- Assignment -
Begin the copy at the line containing "You are a GUI" in the data below and end it at the line containing "Screen dimensions: 930x523", keeping each line exact and leaving out pictures.

-------- Source data

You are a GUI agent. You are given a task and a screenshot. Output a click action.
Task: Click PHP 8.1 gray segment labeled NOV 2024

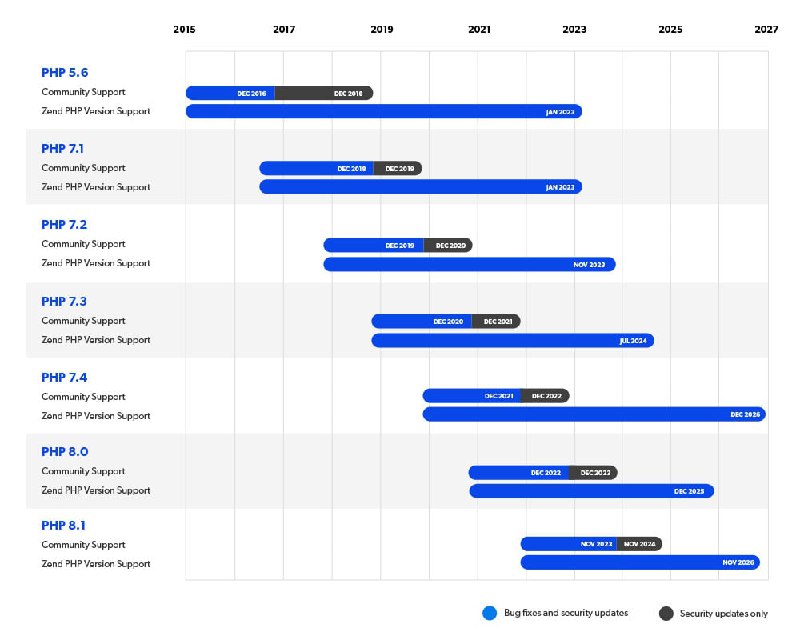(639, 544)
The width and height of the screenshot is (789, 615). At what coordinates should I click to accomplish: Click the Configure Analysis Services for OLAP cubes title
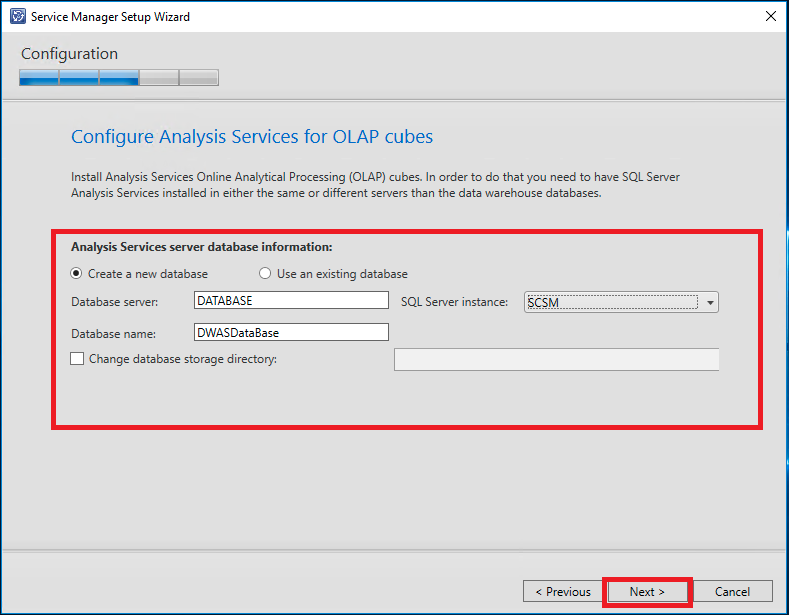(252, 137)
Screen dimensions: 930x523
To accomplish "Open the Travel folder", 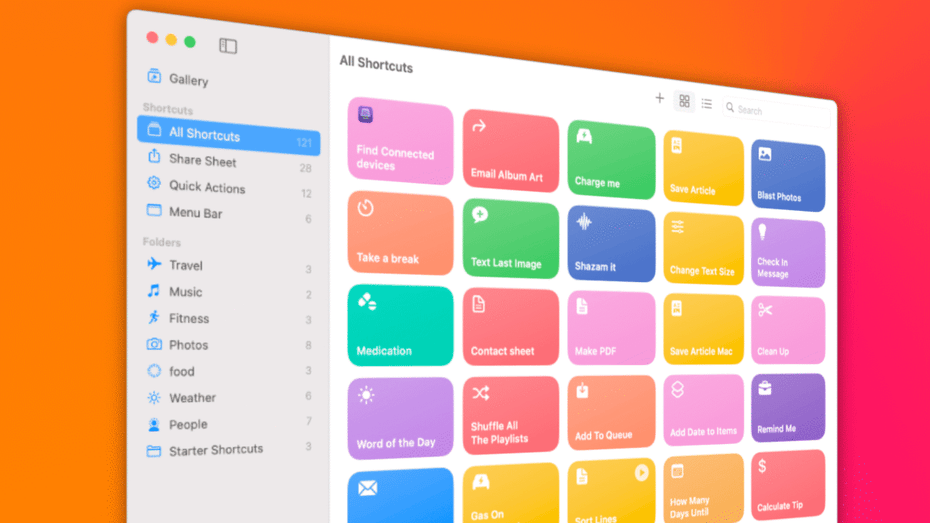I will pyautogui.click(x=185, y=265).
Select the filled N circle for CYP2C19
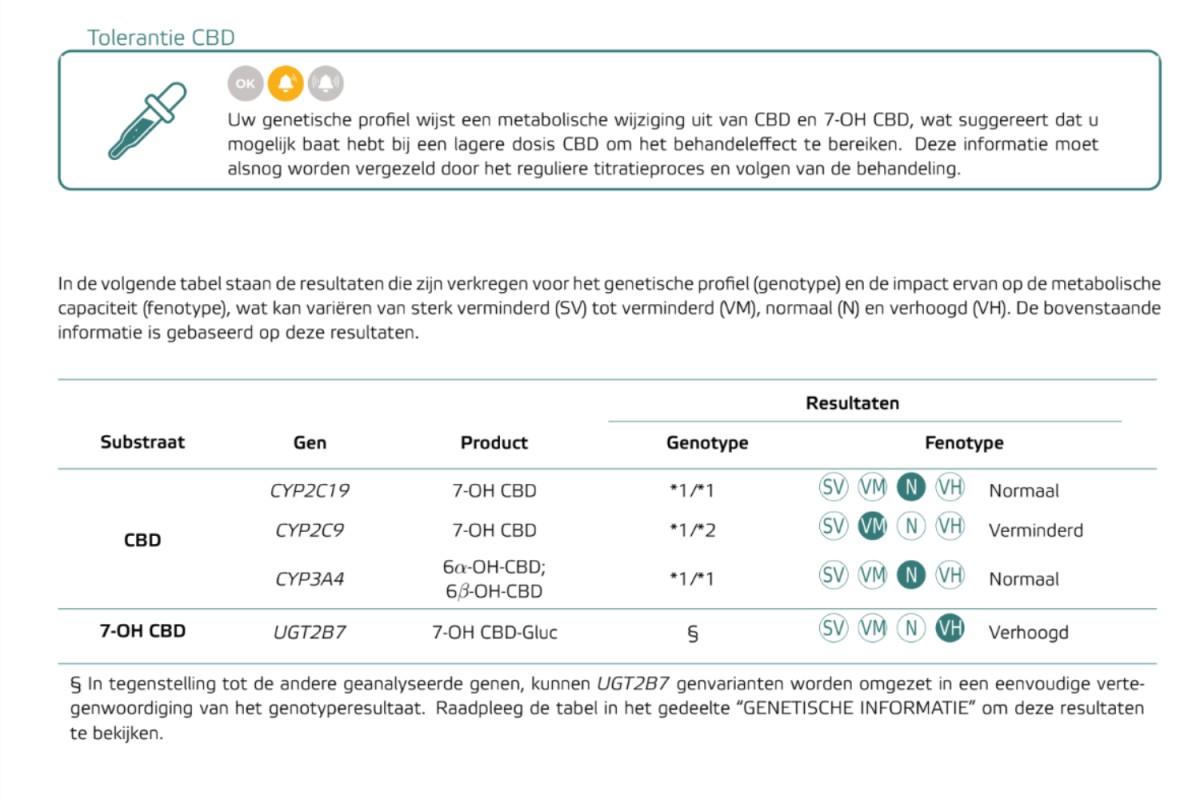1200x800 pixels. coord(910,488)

----------------
-------- Source data

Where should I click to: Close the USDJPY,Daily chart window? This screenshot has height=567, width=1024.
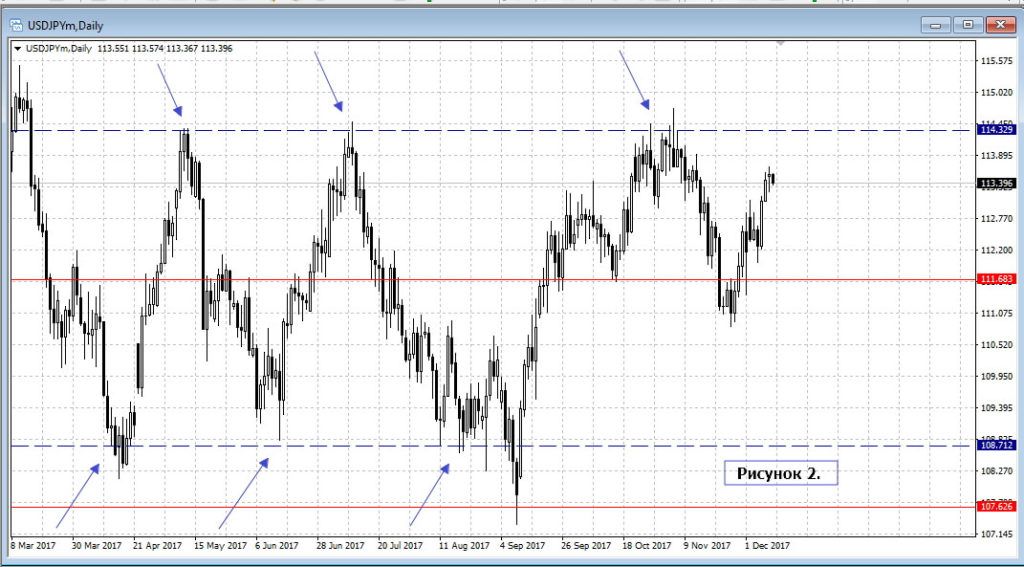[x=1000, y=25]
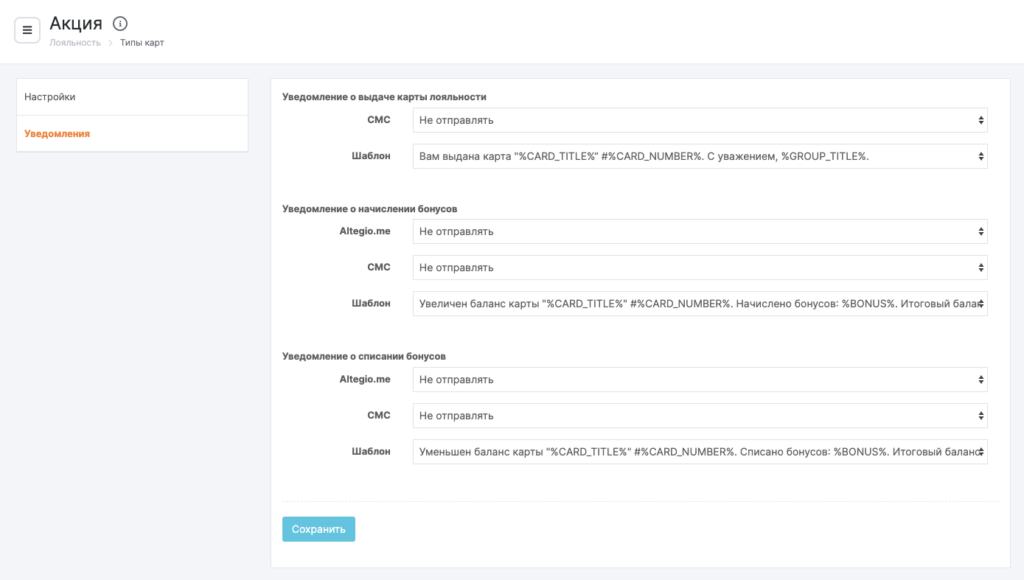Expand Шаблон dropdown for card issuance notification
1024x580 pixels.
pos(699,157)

----------------

- Answer for this exercise -
You are a GUI agent. You are given a task and a screenshot. Output a click action.
Task: Click PHP 8.1 gray segment labeled NOV 2024

(639, 544)
The width and height of the screenshot is (789, 615). At what coordinates should I click to accomplish: Click the Configure Analysis Services for OLAP cubes title
(252, 137)
Screen dimensions: 930x523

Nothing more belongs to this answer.